The opinion of the court was delivered by: VIRGINIA A. Phillips United States District Judge
[Motion filed on December 1, 2008]
ORDER GRANTING MOTION TO DISMISS FOR LACK OF JURISDICTION
The Court has received and considered the papers filed in support of, and in opposition to, Defendant Bradley F. Burns' "Motion to Dismiss Complaint For Lack of Jurisdiction Pursuant to Fed. R. Civ. Proc. 12(b)(2)" ("Motion"), filed on December 1, 2008. For the following reasons, the Court GRANTS the Motion.
Plaintiff First National Bank of Arizona, N.A. filed a Complaint on May 13, 2008 against Defendants Lake Elsinore 521 LLC and Bradley F. Burns, for judicial foreclosure, specific performance to enforce terms and provisions of deed of trust, appointment of receiver and injunctive relief, and breach of guaranty. On May 19, 2008 the California Superior Court issued an attachment against a bank account held by Defendant Burns under the California Nonresident Attachment Law, Cal. Code Civ. Proc. § 492.010, et seq. On May 21, 2008, Plaintiff dismissed Lake Elsinore 521, LLC from the action without prejudice.
Plaintiff merged with First National Bank of Nevada on June 30, 2008. On July 25, 2008, the Office of the Comptroller of the Currency appointed the Federal Deposit Insurance Corporation ("FDIC") as receiver for the Bank and the FDIC accepted its appointment. On August 13, 2008, the Court substituted the FDIC in place of the Bank as the Plaintiff and the FDIC filed an amendment to the Complaint in accordance with the Court's order. Pursuant to 12 U.S.C. § 1819(b)(2)(B), the FDIC removed the action to this Court.

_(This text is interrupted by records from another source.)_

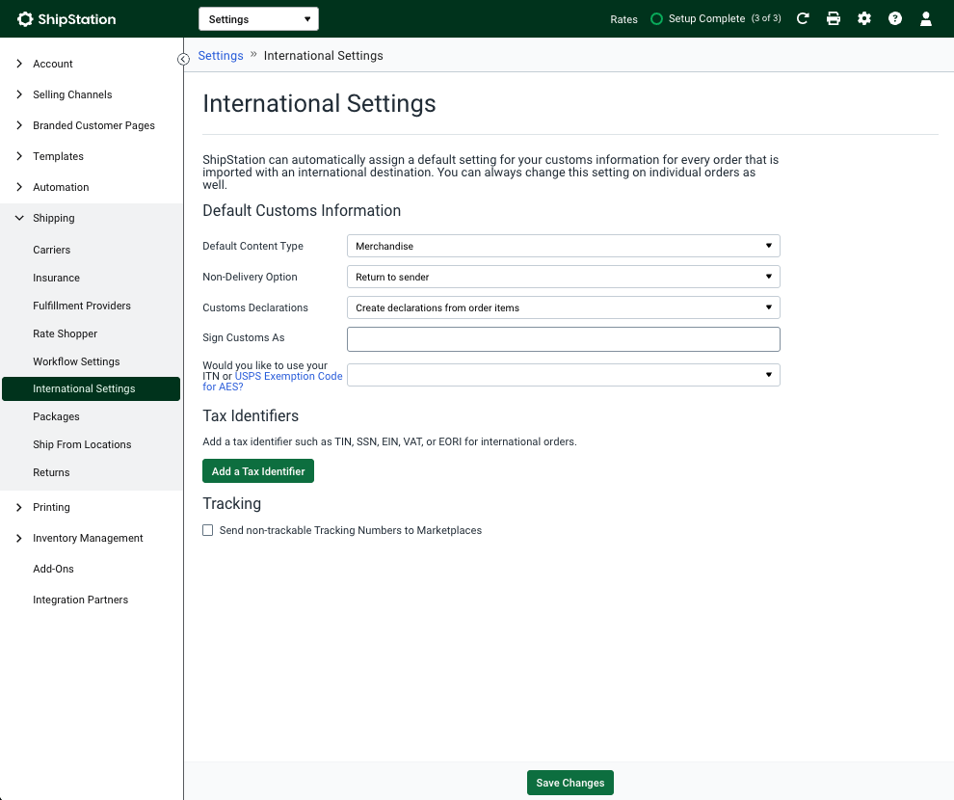This screenshot has width=954, height=800.
Task: Open the user account icon
Action: point(925,18)
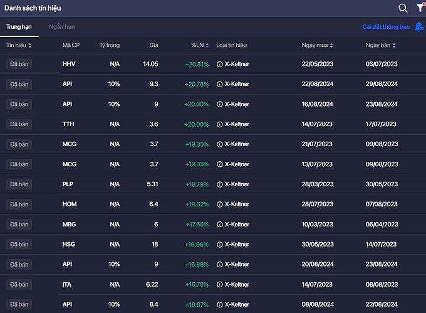Image resolution: width=426 pixels, height=313 pixels.
Task: Click info icon beside X-Keltner in ITA row
Action: point(219,284)
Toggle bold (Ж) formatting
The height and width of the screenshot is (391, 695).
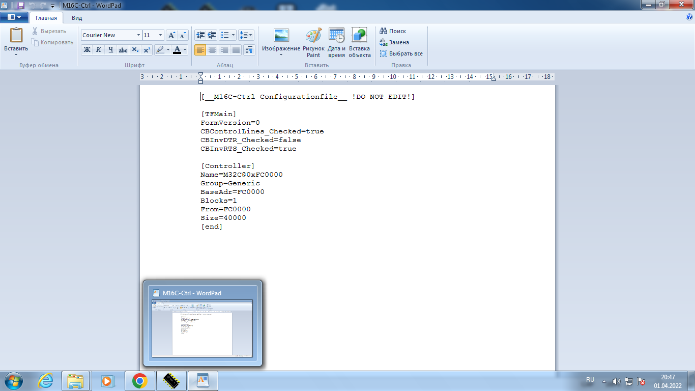coord(87,50)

On December 1, 2008, Defendant Burns, a resident of Nevada, filed this Motion, moving the Court to dismiss Plaintiffs' Complaint for lack of personal jurisdiction over him. With his motion, he filed the Declaration of Bradley F. Burns ("Burns Declaration"), the Declaration of Lynne T. Galuppo ("Galuppo Declaration"), and a Request for Judicial Notice.*fn1 Plaintiffs filed Opposition papers on December 15, 2008, including evidentiary objections*fn2 to the Burns Declaration, and the Declaration of Hal D. Goldflam ("Goldflam Declaration").

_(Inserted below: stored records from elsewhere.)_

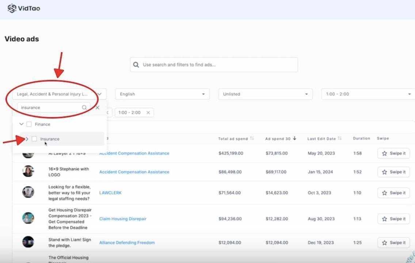Viewport: 415px width, 263px height.
Task: Expand the Insurance subcategory chevron
Action: click(27, 139)
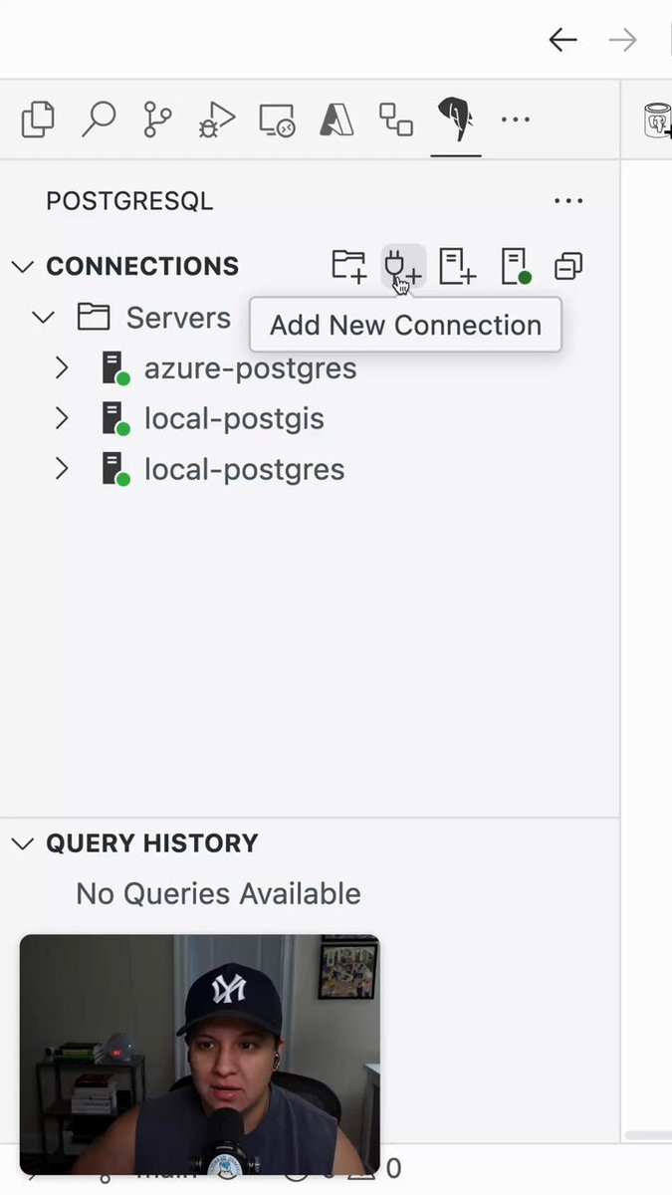Viewport: 672px width, 1195px height.
Task: Expand the local-postgres server node
Action: (62, 469)
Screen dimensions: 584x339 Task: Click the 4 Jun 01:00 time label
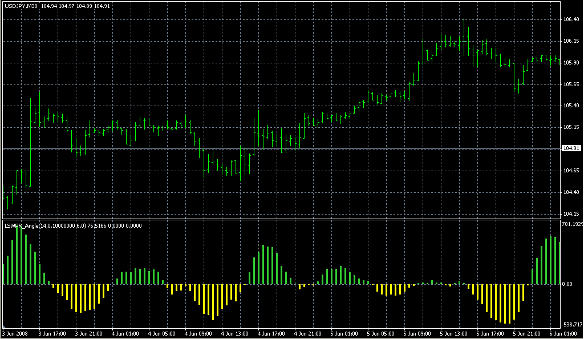pyautogui.click(x=125, y=333)
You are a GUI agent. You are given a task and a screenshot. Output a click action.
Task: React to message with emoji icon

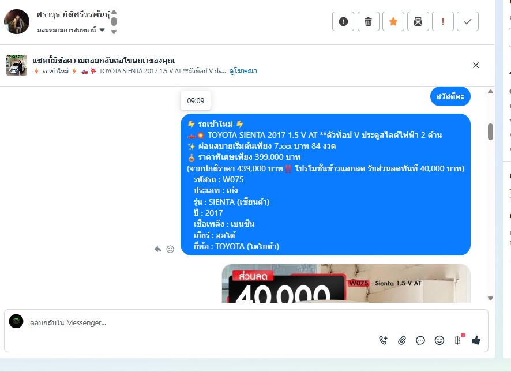click(170, 249)
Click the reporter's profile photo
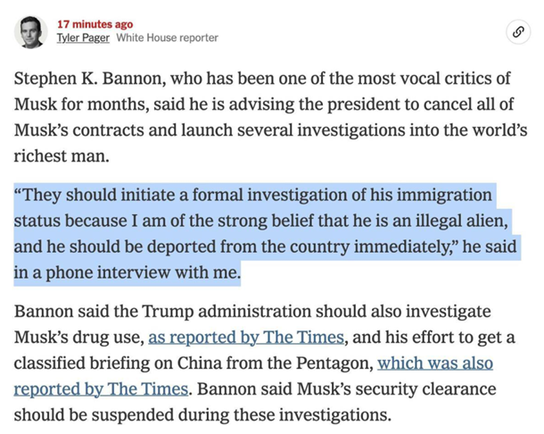The width and height of the screenshot is (544, 434). (x=31, y=32)
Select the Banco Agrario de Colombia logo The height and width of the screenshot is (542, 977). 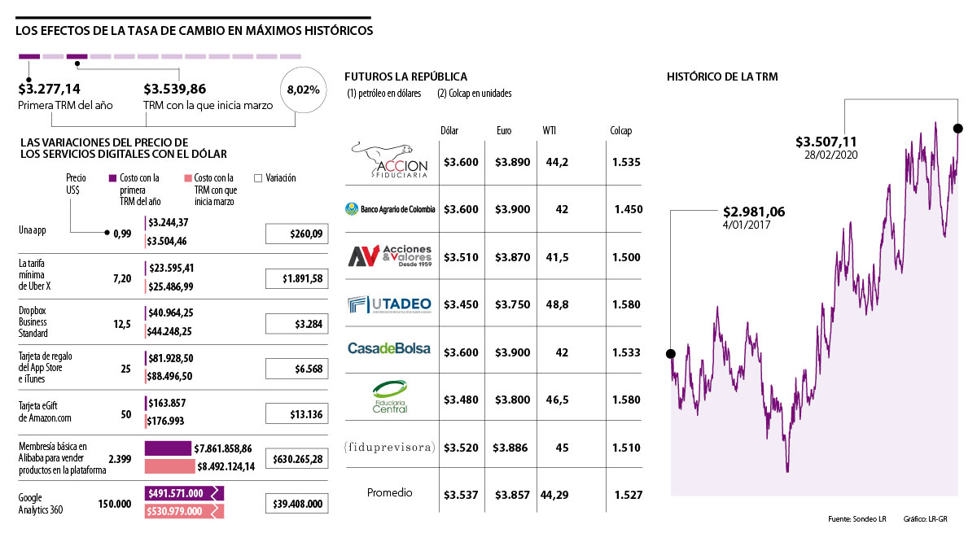(x=390, y=209)
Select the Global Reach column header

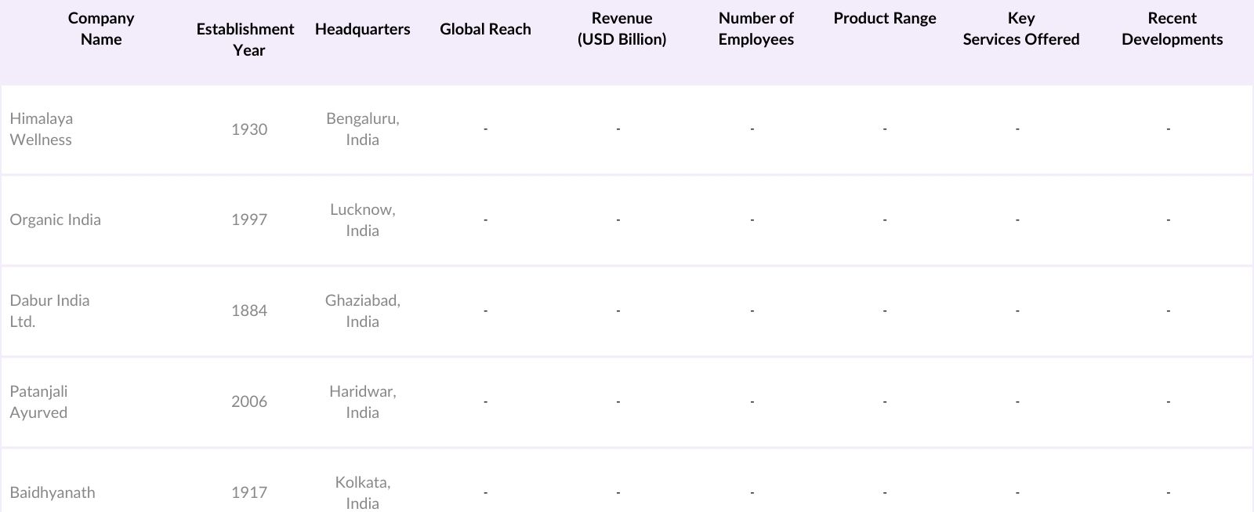[485, 29]
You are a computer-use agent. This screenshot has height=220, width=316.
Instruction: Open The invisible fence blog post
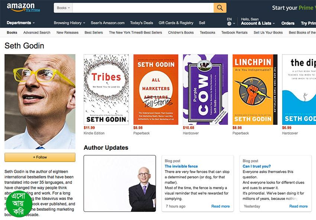181,166
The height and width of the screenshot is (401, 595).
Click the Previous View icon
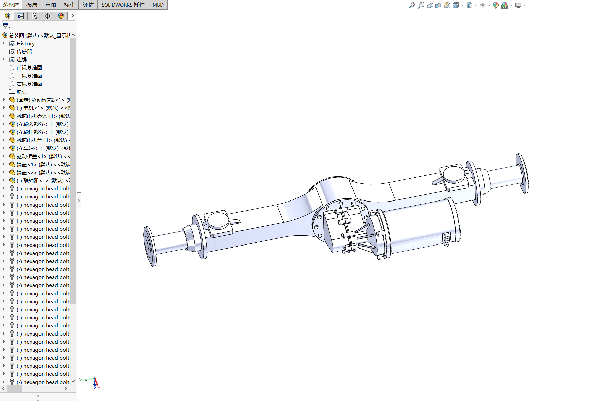(430, 5)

Federal Rule of Civil Procedure 12(b)(2) governs dismissal for lack of personal jurisdiction. "In order to exercise personal jurisdiction over a nonresident defendant in a case presenting a federal question, the district court must first determine that 'a rule or statute potentially confers jurisdiction over the defendant and then conclude that asserting jurisdiction does not offend the principles of Fifth Amendment due process.'" Doe I v. Unocal Corporation, 248 F.3d 915, 921-22 (9th Cir. 2001), citing Go-Video, Inc. v. Akai Electric Co., Ltd., 885 F.2d 1406, 1413 (9th Cir. 1989).

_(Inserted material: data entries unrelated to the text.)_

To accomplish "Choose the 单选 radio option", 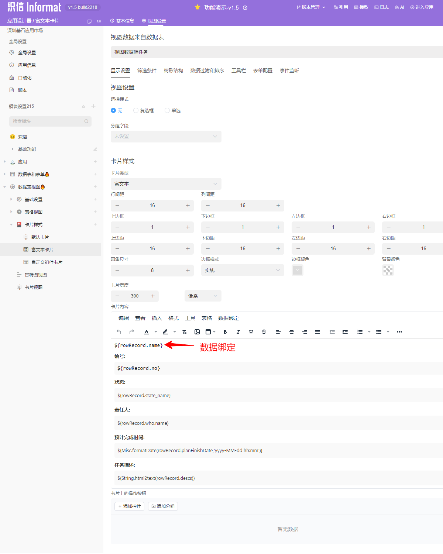I will pos(167,110).
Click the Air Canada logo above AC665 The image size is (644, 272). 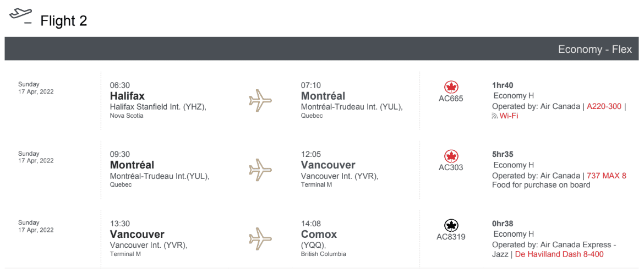pos(451,87)
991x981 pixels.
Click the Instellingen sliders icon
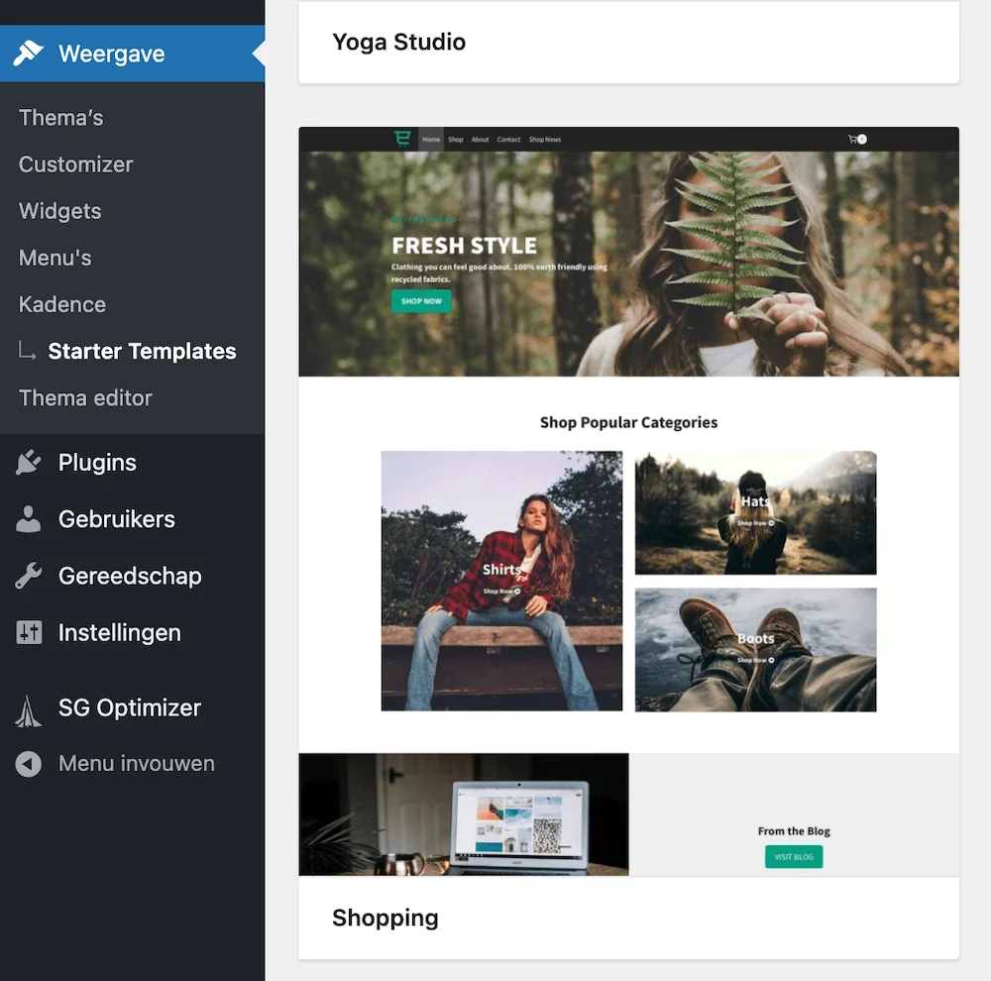(x=27, y=632)
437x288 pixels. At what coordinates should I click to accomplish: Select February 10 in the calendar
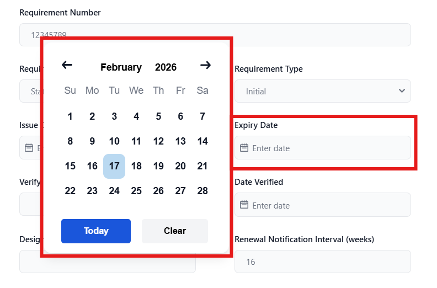[114, 141]
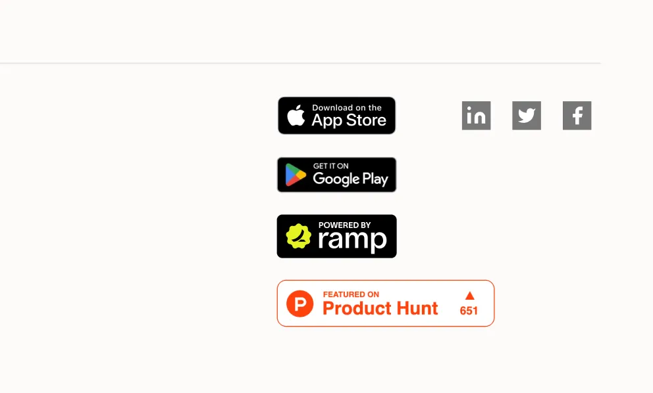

Due process requires that nonresident defendants have certain "minimum contacts" with the forum state so that the exercise of jurisdiction does not offend traditional notions of fair play and substantial justice. Int'l Shoe v. Washington, 326 U.S. 310 (1945). "[I]t is essential in each case that there be some act by which the defendant purposefully avails itself of the privilege of conducting activities within the forum State, thus invoking the benefits and protections of its law." Hanson v. Denckla, 357 U.S. 235, 253 (1958).
A court may exercise personal jurisdiction over a nonresident defendant generally or specifically. Doe v. Am. Nat'l Red Cross, 112 F.3d 1048, 1050 (9th Cir. 1997). Specific jurisdiction exists when: (1) the defendant purposefully avails himself of the "privilege of conducting activities in the forum," (2) the claims arises "from the defendant's forum-related activities," (3) is reasonable. See Data Disc, Inc. V. Sys. Tech. Assocs., Inc., 557 F.2d 1280, 1287 (9th Cir. 1977). Alternatively, a court has general jurisdiction when the defendant's activities within a state are "substantial" or "continuous and systematic." Id.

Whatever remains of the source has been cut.